→ Given instruction
Copy the material again, starting at the line that contains "Viewport: 776px width, 437px" and ending at the end of the material, with "pencil" replaced by "pen" and nothing else changed. Leave the pictures out of your answer.

→ Exercise materials
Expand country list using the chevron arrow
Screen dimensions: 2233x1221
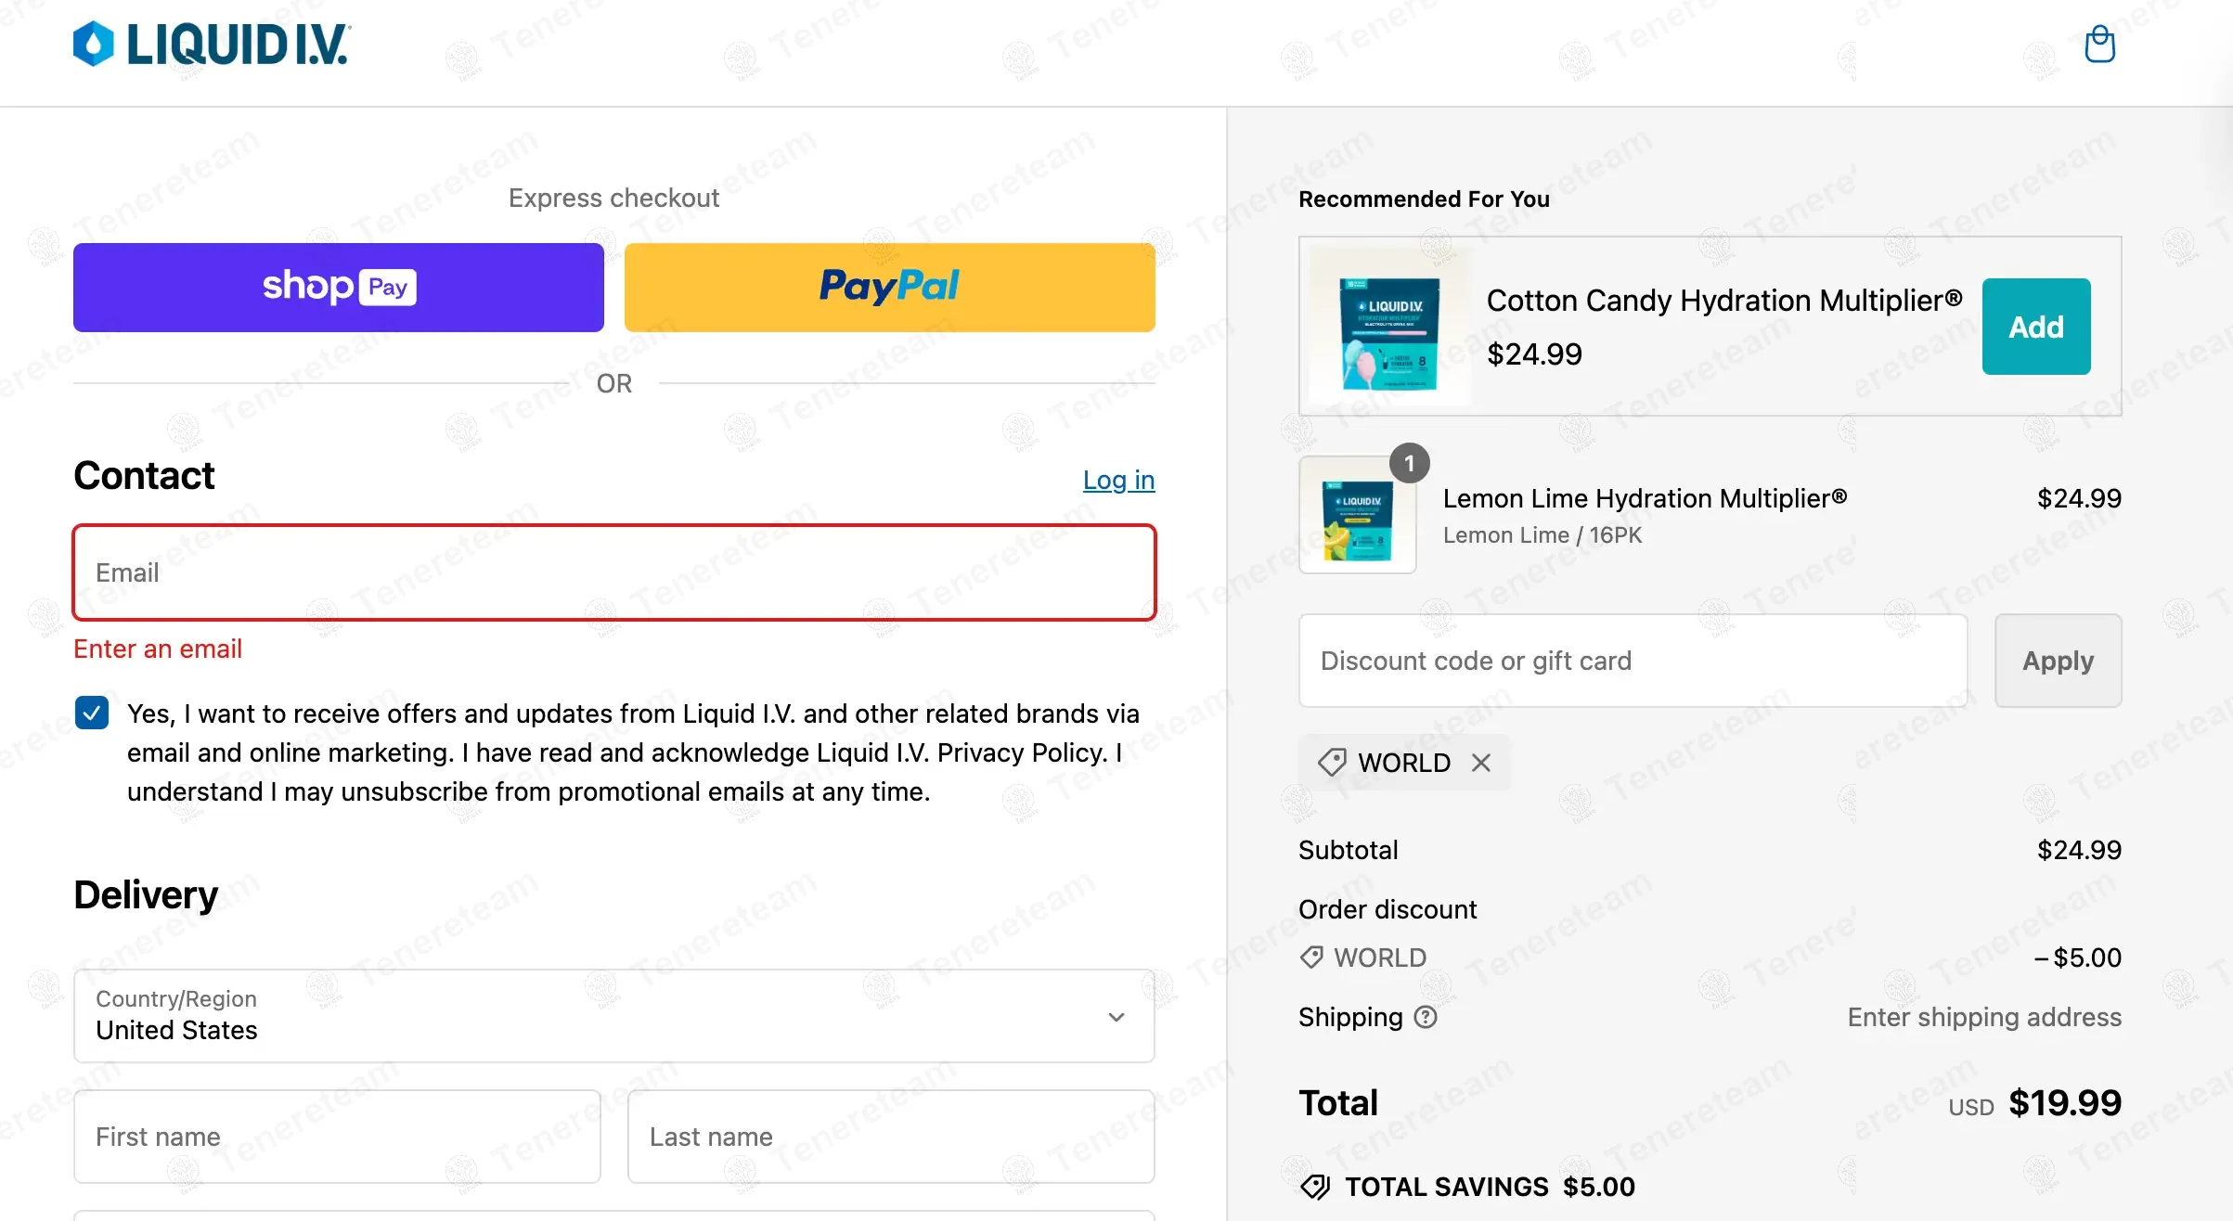pyautogui.click(x=1117, y=1017)
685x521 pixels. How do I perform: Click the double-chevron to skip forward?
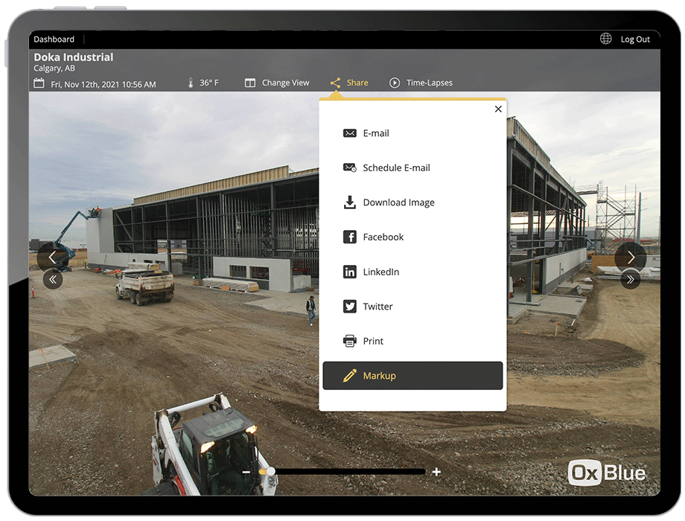click(x=630, y=279)
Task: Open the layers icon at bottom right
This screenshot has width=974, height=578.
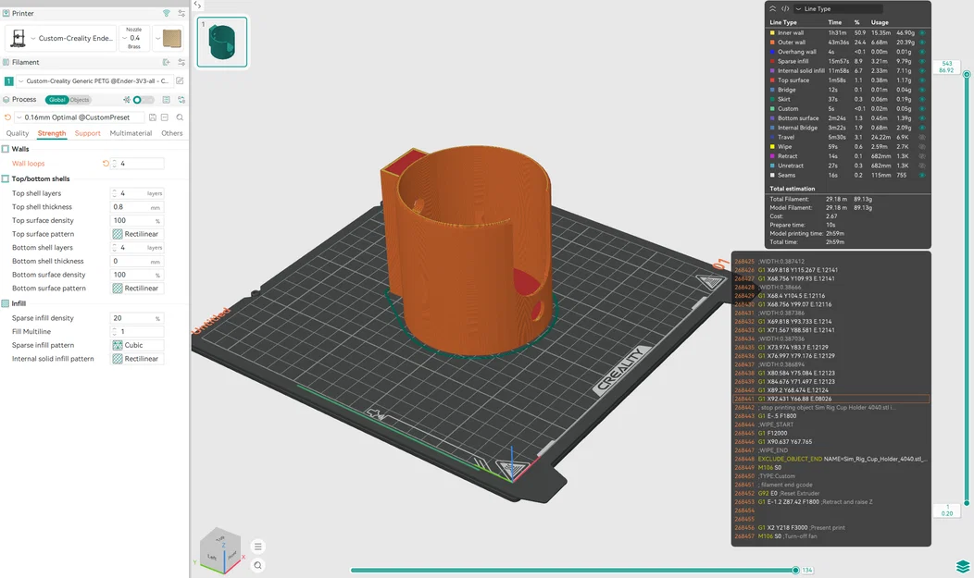Action: [x=963, y=567]
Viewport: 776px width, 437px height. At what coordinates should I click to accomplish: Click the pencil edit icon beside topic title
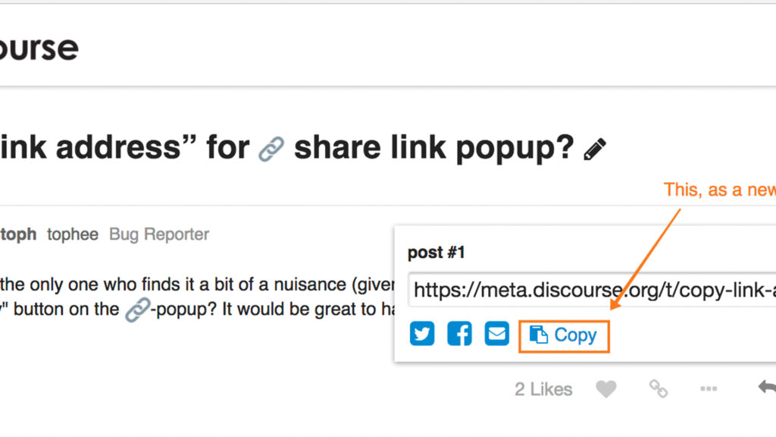coord(595,149)
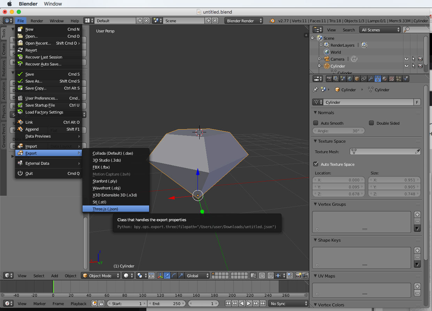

→ Task output
Viewport: 776px width, 437px height. At what coordinates should I click to accomplish: Click the pen edit icon beside topic title
coord(595,149)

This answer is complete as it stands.